§ Screenshot grounding data:
· · ·

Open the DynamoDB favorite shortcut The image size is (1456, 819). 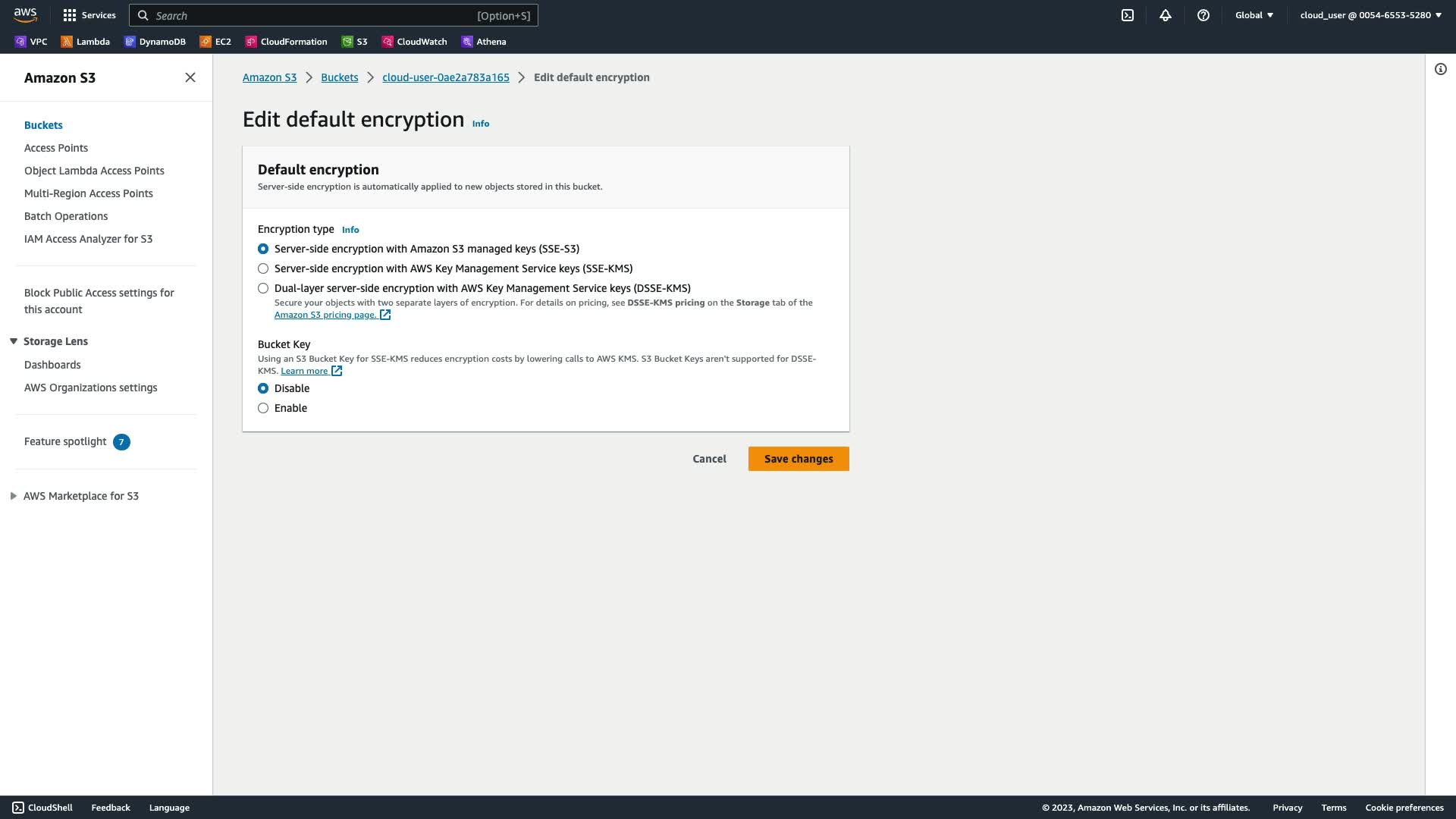pyautogui.click(x=155, y=42)
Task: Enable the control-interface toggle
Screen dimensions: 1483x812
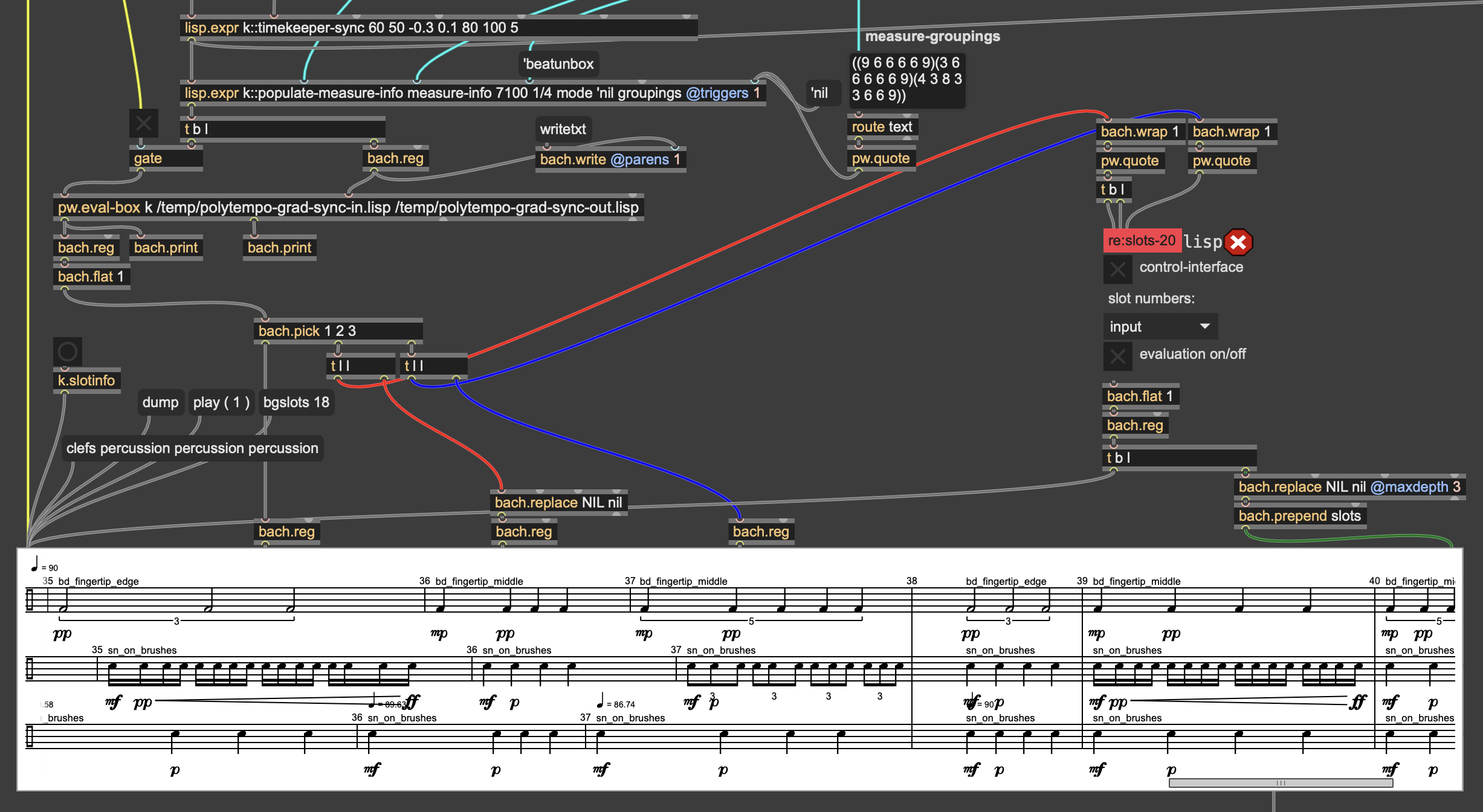Action: 1117,269
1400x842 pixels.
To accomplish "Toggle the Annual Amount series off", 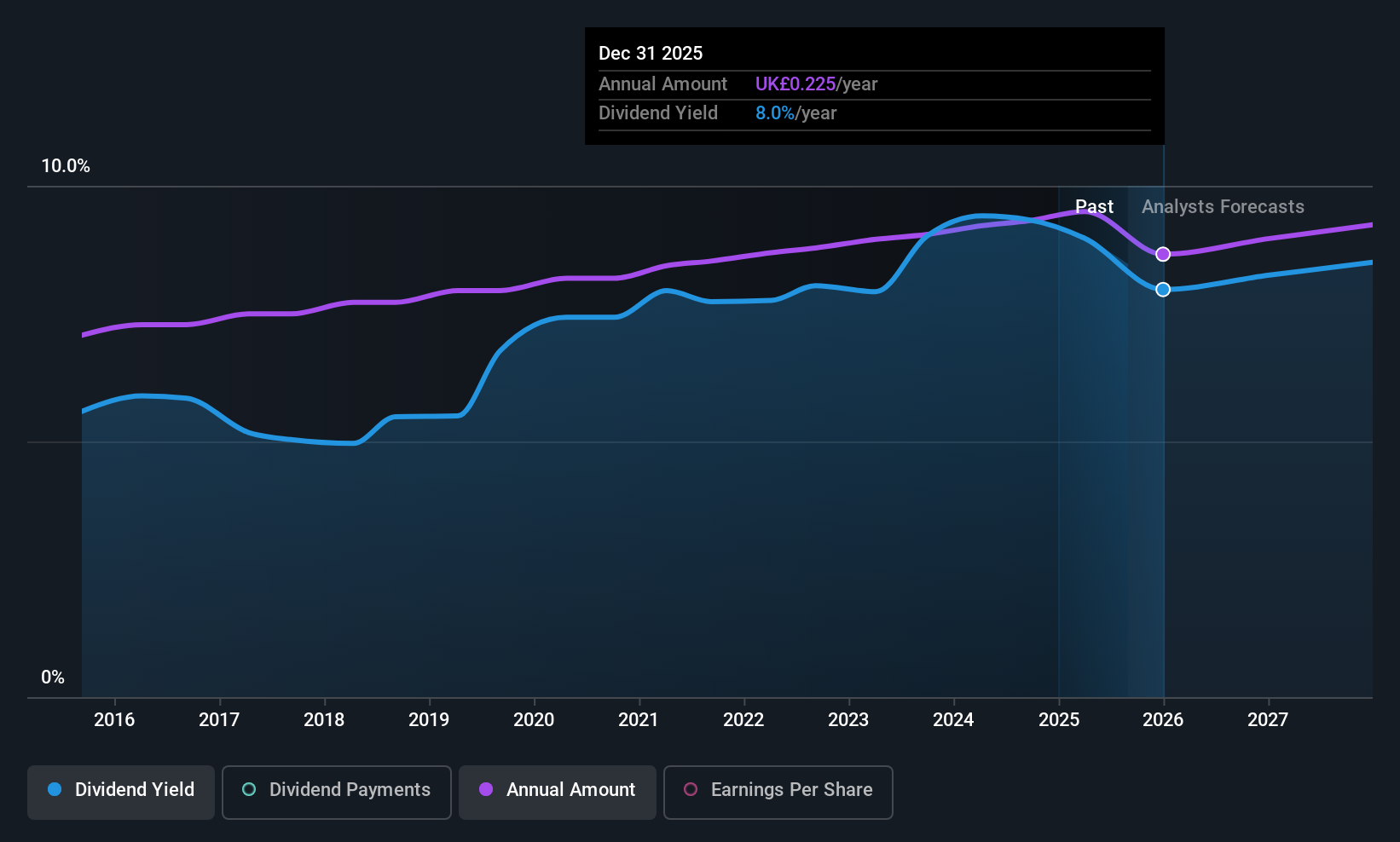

· · ·

In your reply, please set down exactly the lines from the one containing "1400x842 pixels." through the end of the records, with the pictures left out.

§ Reply:
1400x842 pixels.
To accomplish "Toggle the Annual Amount series off", 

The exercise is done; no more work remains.